In designing an education system though, we need to make sure that the vulnerable are protected in the state system and they get the chance to fulfil their own potential through it. Focussing on what is a small part of the education market (i guess less than 20% of all schools?) is likely to be a distracting issue. We must focus on what we can do by improving state schools, not on what we can't control.
It feels to me that it is only a resigning issue for MPs and Ministers if their private actions disagree with their public statements. Despite her role as education secretary, I'm not sure what Kelly has said on the subject.
If all MPs had to agree with all principles of the party, we would be a much smaller party. I guess though that Luke will argue that there are certain core principles to which you must adhere and that this is one. I'm not sure I agree.
7:31 pm, January 08, 2007
If my memory serves me correctly, you celebrated the birth of Jed Augustus George Akehurst in October 2005.
By that reckoning, your son will be at the right age to consider prep school - were you to change your views - in 2013.
By coincidence, this is the same year when, according to Jon Cruddas' recent speech, the Labour Party membership will on current trends have dwindled to zero.
I think you know where I'm going with this one.
10:46 pm, January 08, 2007
I have a five-year-old son with special needs. I need to have confidence that the state education system will take care of him. I can't imagine a greater blow to that confidence than a Cabinet Minister and former Edcuation Secretary pulling her kid out of the state system. So (choke) I agree with Luke.
10:52 pm, January 08, 2007
Luke, hope for you yet son as a socialist with principles......
12:28 pm, January 11, 2007
I'm gob-smacked too (in that, for once, I am in wholehearted agreement with Luke on this one).

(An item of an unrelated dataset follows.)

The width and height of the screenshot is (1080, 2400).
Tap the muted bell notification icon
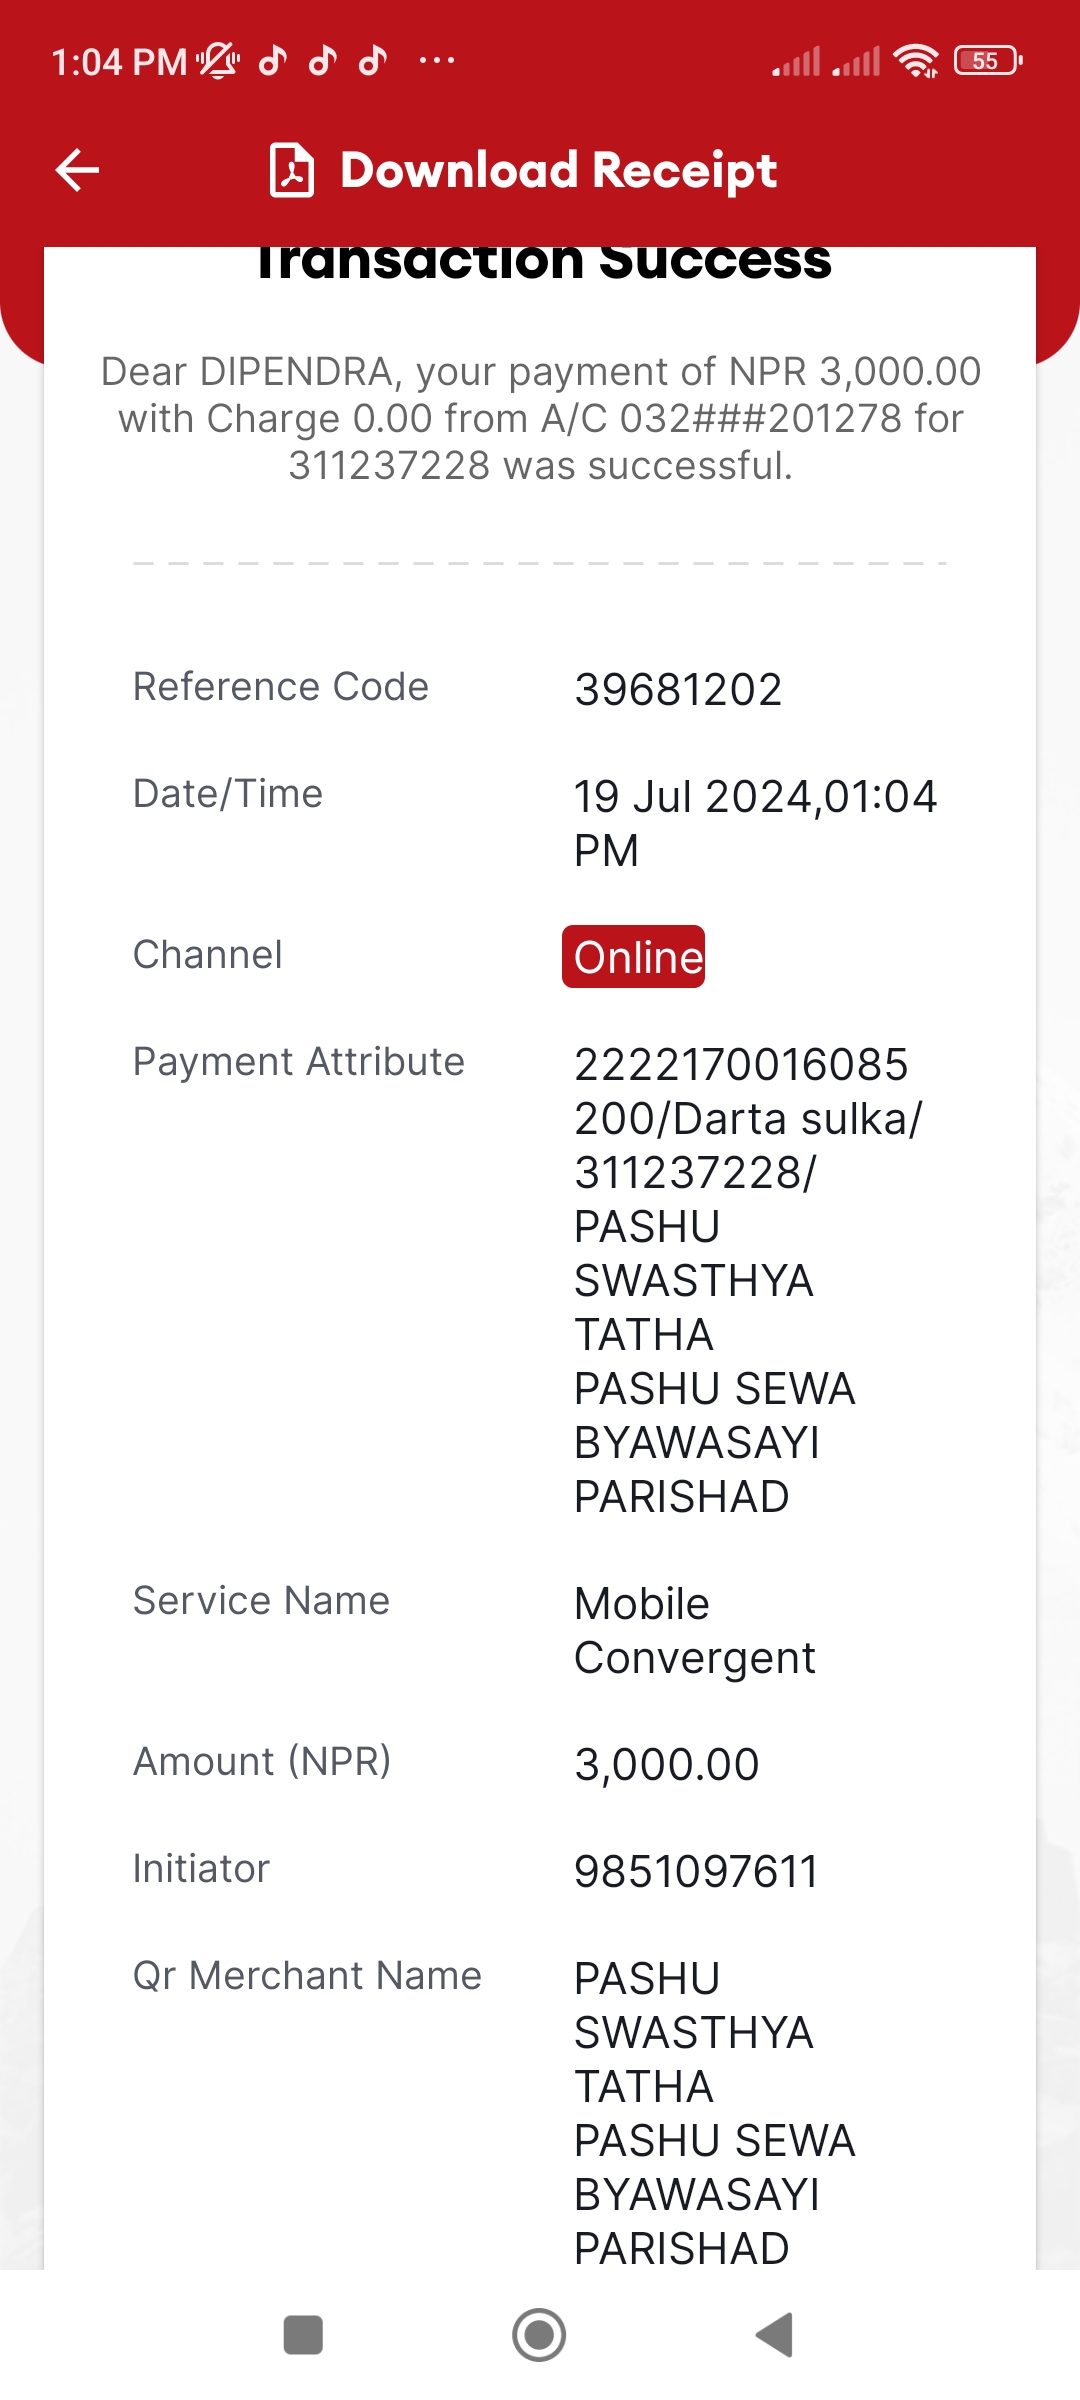pyautogui.click(x=218, y=61)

However, I can't help feeling that the main issue has been lost within all these arguments about what MPs should or shouldn't do; namely, that the state's provision for children with special education needs has not improved, but deteriorated, over the past ten years.
6:43 pm, January 13, 2007
Have a year-6 gap year for you and your family within easy reach of Clissold Park.
Rent a house for a few months in Grazebrook road or Barbauld Road for 10 months while renting your own privately. It's very easy and an increasing number of Stoke Newington houses in the SNS catchment are available on 6 and 10 month lets.
You then get your child into Stoke Newington School. You can then go on to bore your dinner party friends with how you support state education and talk about how hypocritical are our politicians with impunity.
If anyone need the names of the people renting these houses year after year for this express purpose just ask around, we all know where they are. You could of course just contact the Learning Trust or Mr Mark Emerson, head teacher at SNS, who receive applications from these addresses every 12 months without fail. The school also gets a change-of-address form from the child on day 1 of year 7 just to rub the nose of everyone who got turned away.
Wake up Lukehurst your council is presiding over fraud even by your members and activists while you trot out your shite.